◆ Work task:
In the entries that follow, find the line containing "The width and height of the screenshot is (1920, 1200)." and the line containing "magnifier icon beneath", then copy exactly everything from the first through the second except the pictures.

◆ Data provided:

- Opening Delimiter -

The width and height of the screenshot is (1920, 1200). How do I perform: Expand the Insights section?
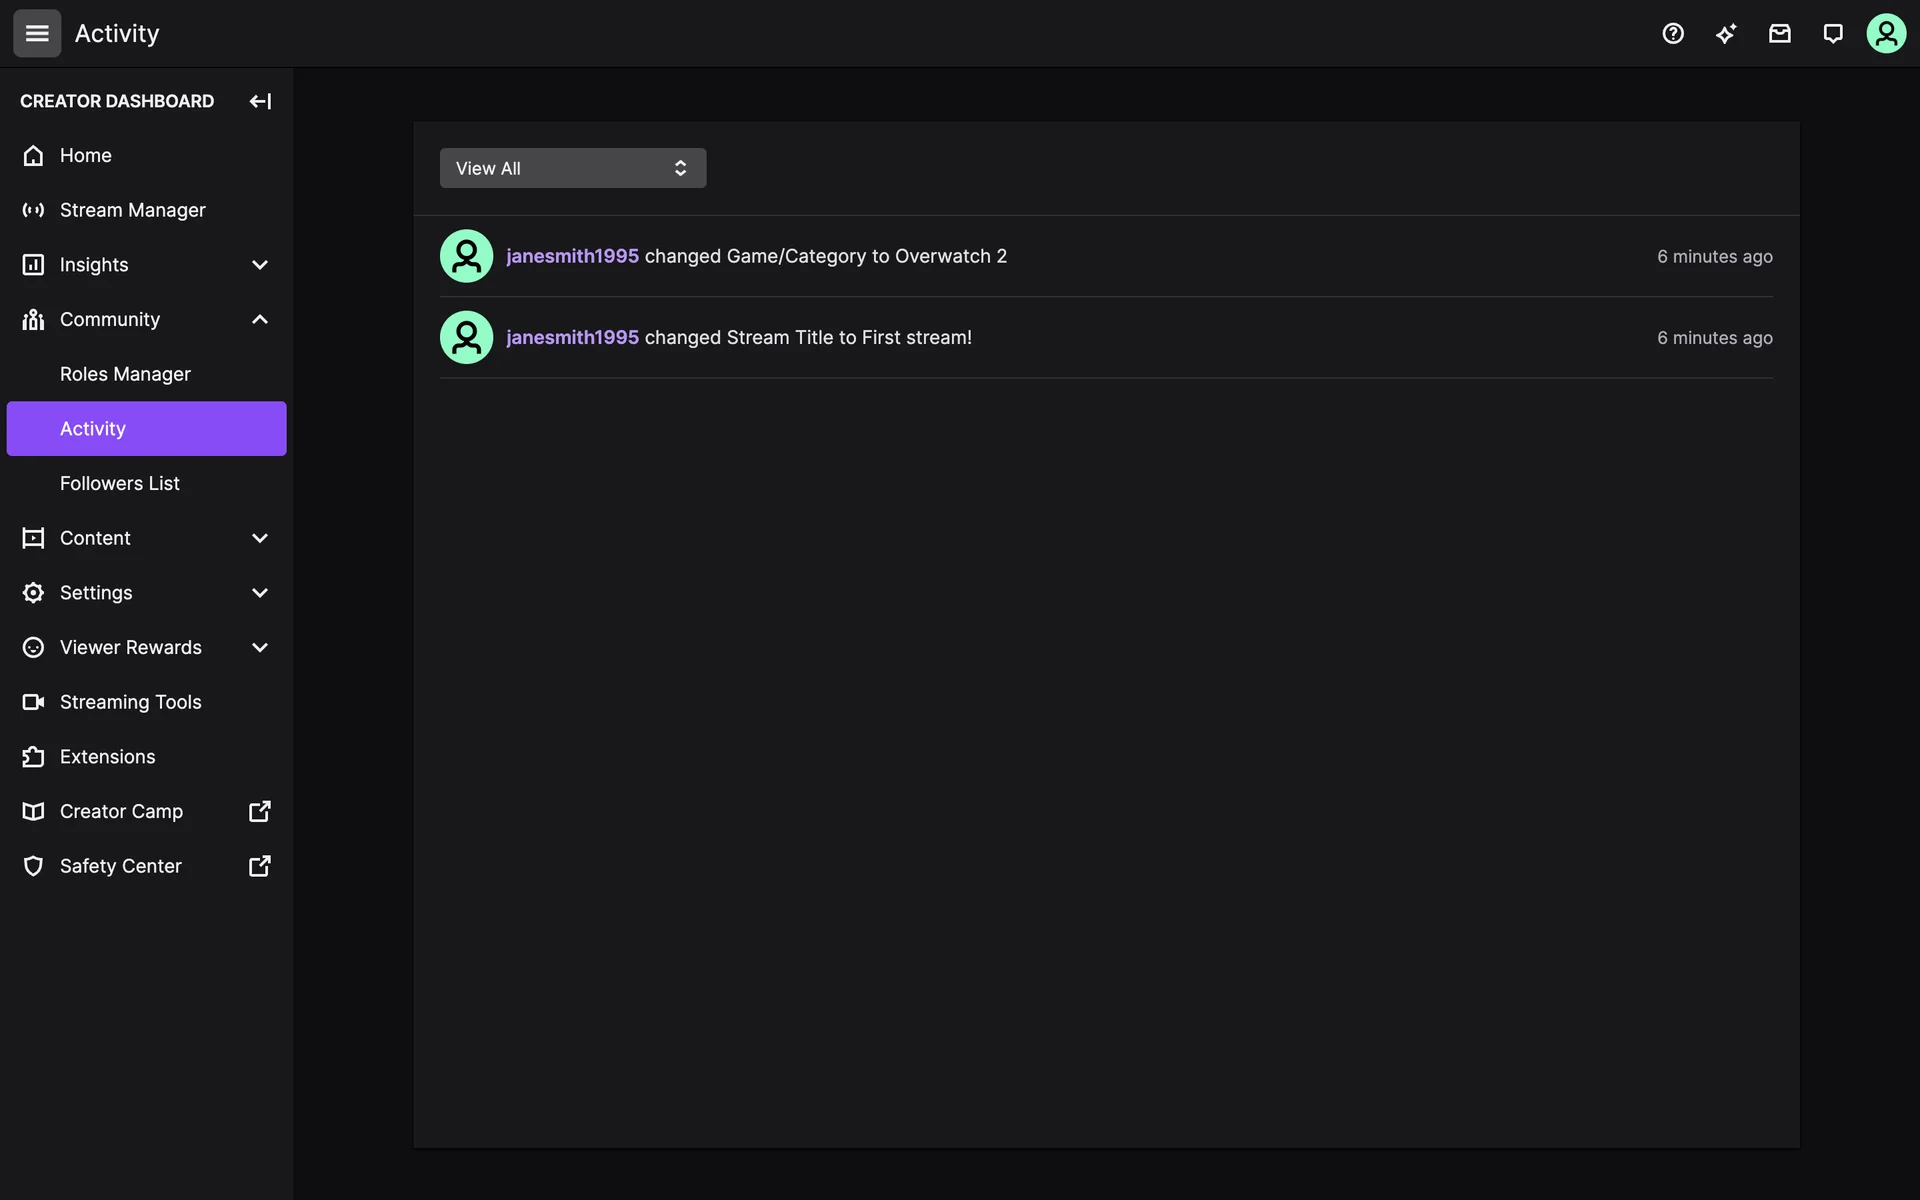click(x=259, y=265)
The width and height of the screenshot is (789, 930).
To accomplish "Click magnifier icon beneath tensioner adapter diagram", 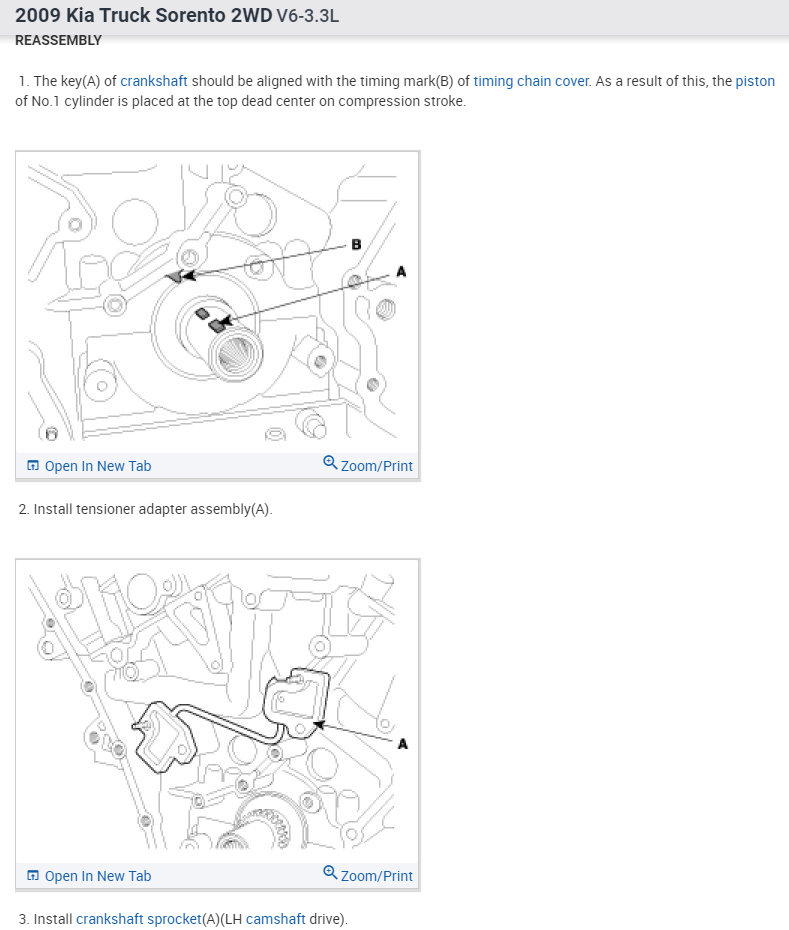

- Closing Delimiter -
- Opening Delimiter -

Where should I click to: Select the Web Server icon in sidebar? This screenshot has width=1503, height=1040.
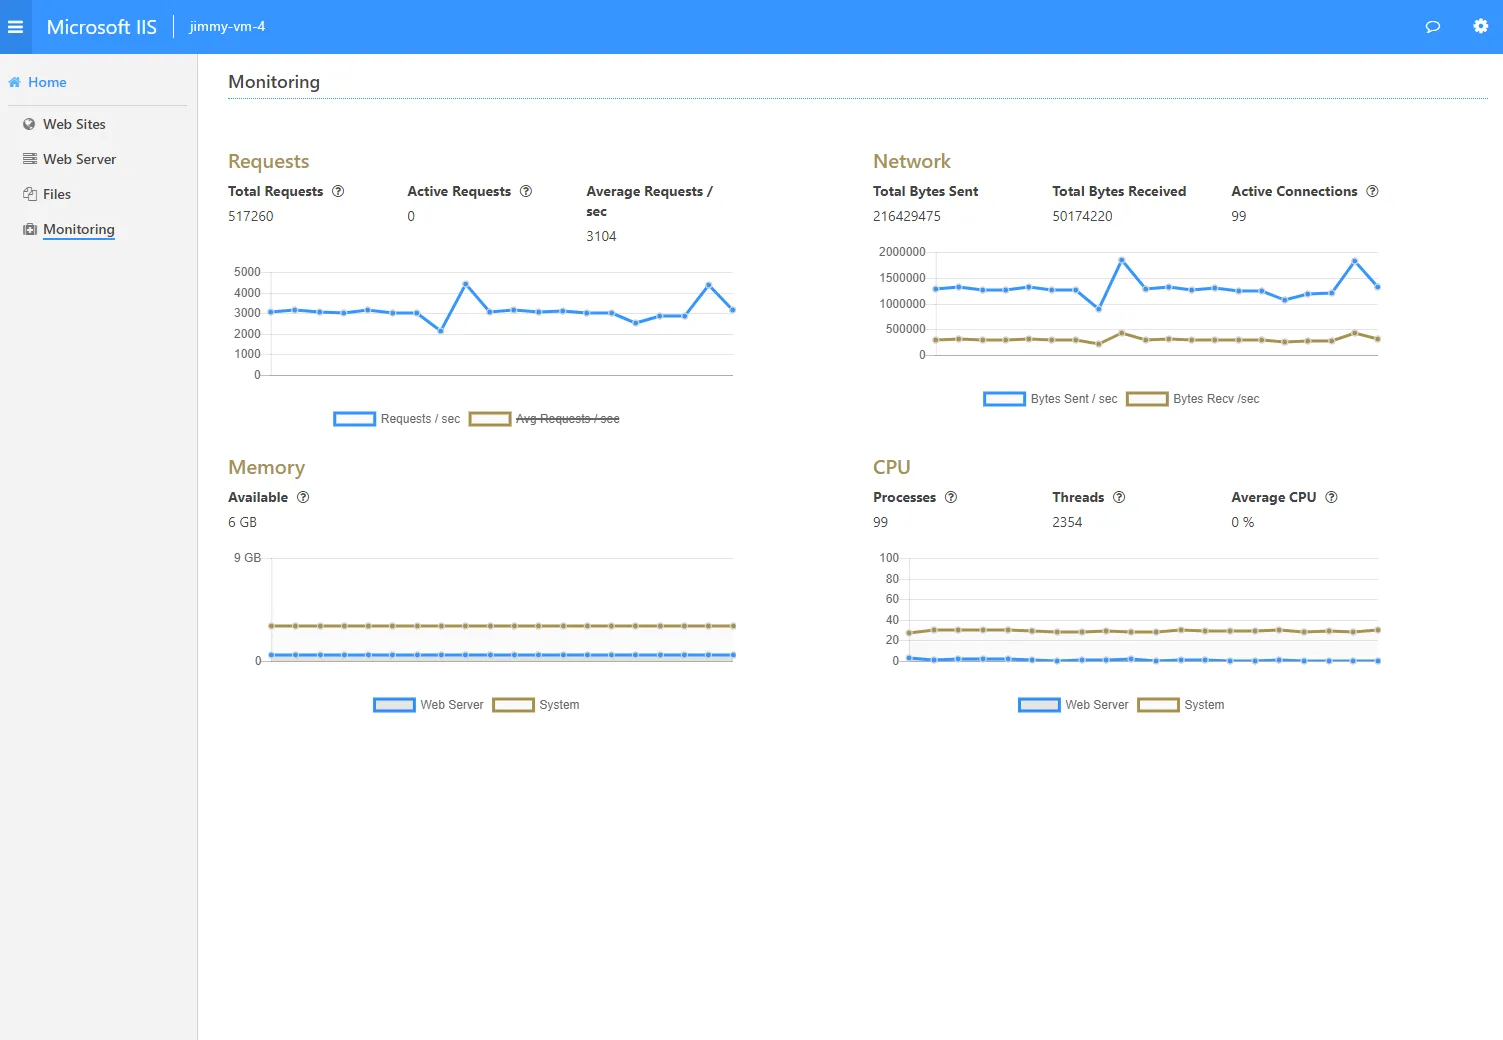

- Closing Delimiter -
- Opening Delimiter -

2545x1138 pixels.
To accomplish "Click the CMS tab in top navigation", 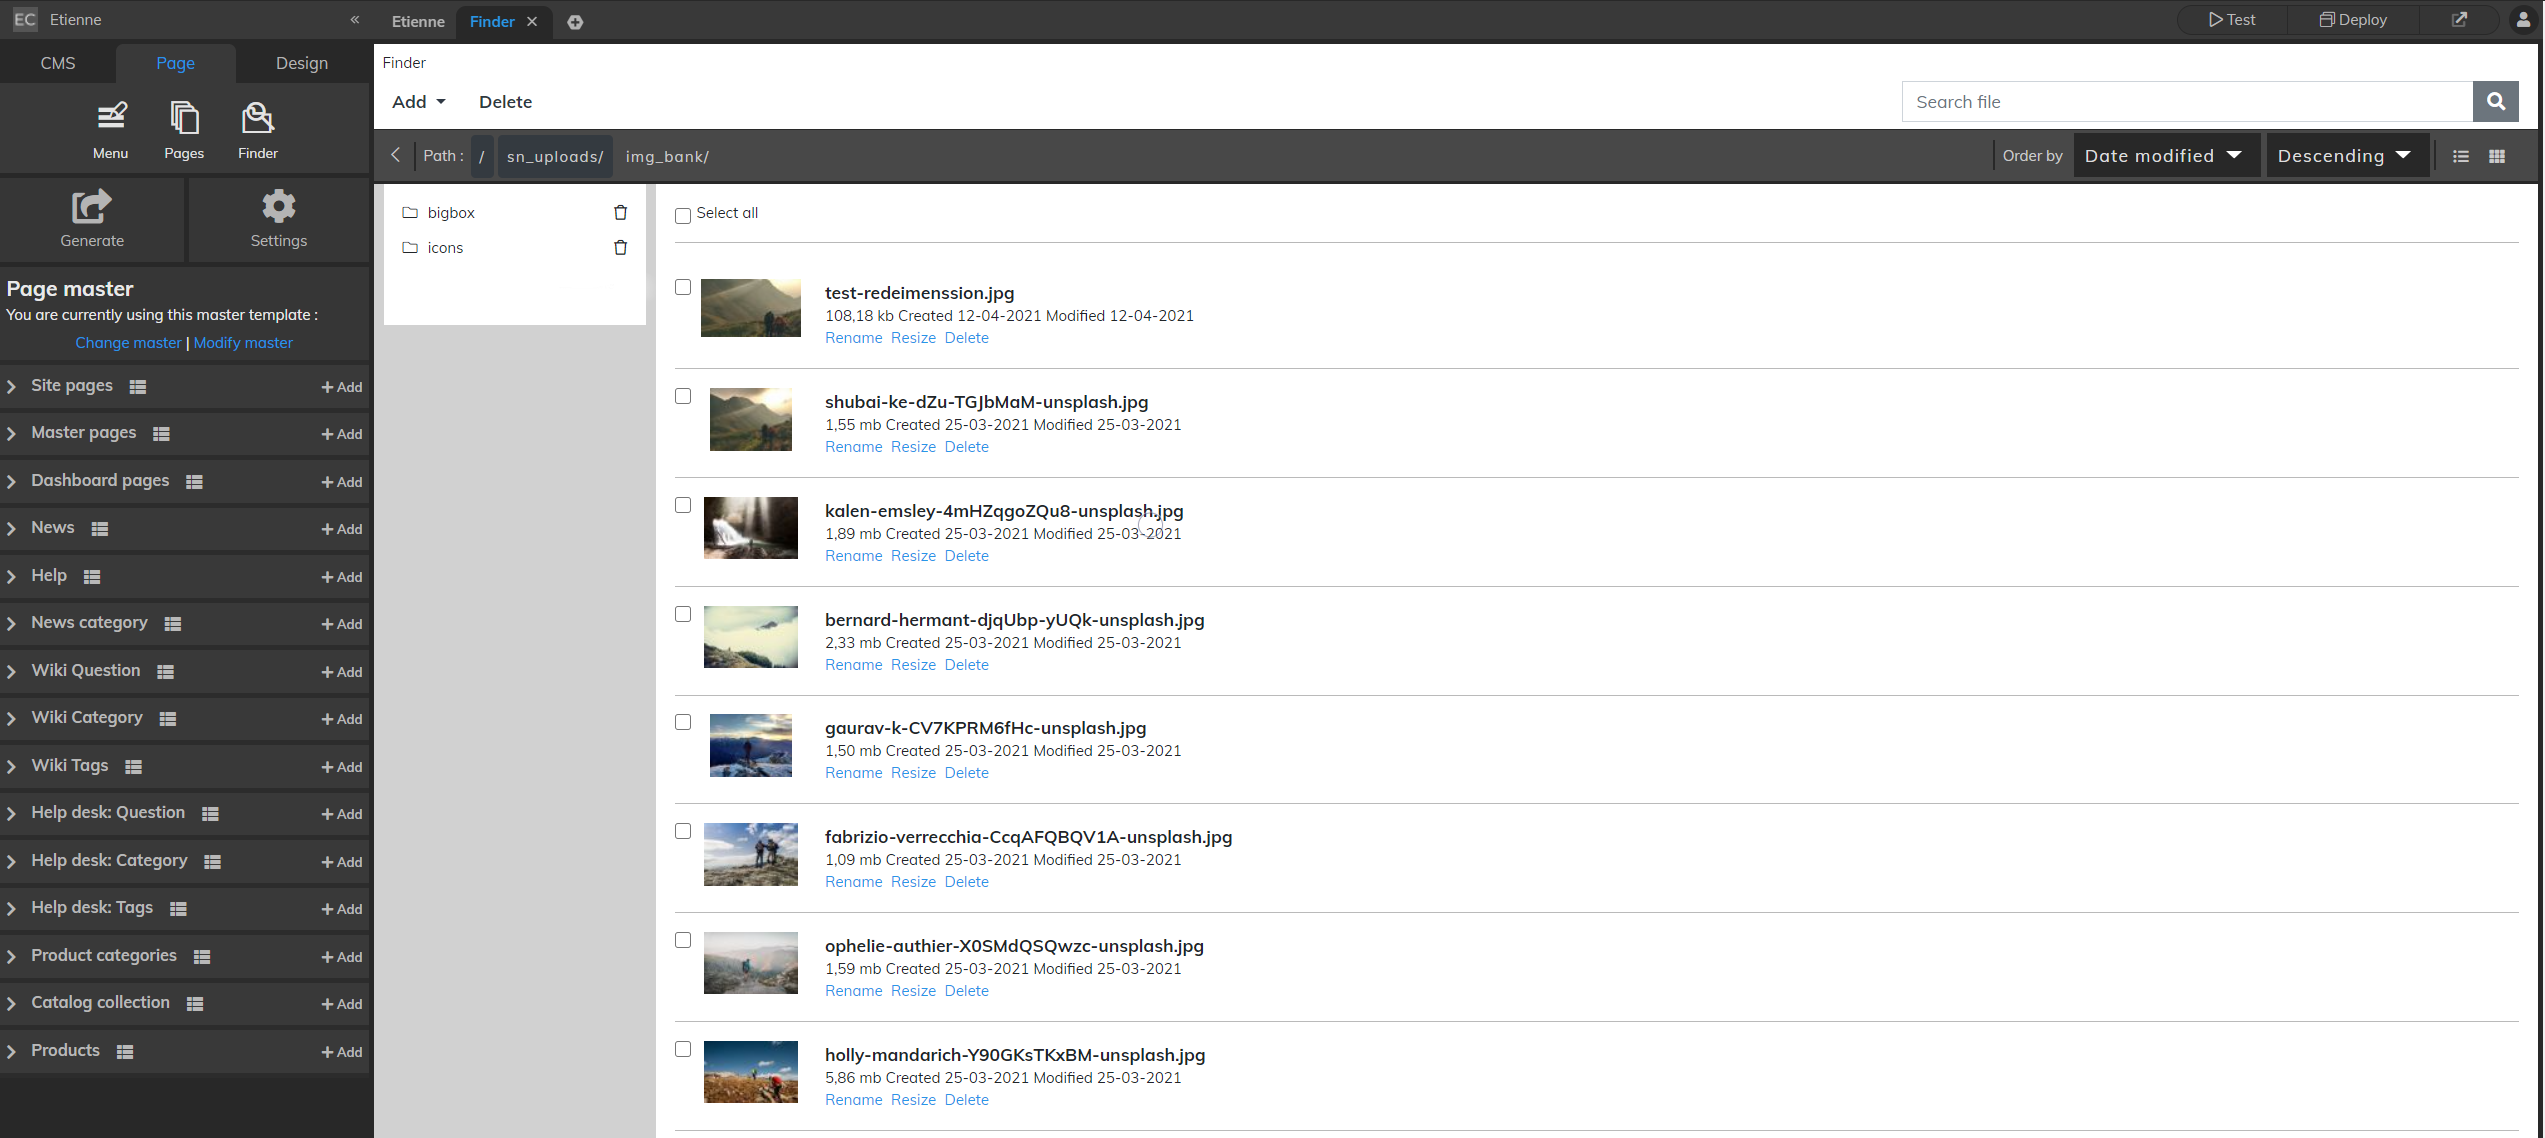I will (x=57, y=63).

- Closing Delimiter -

◆ Output of the exercise:
The width and height of the screenshot is (1920, 1200). How do I perform: Expand the Insights section?
click(x=259, y=265)
The width and height of the screenshot is (789, 930).
To accomplish "Click magnifier icon beneath tensioner adapter diagram", 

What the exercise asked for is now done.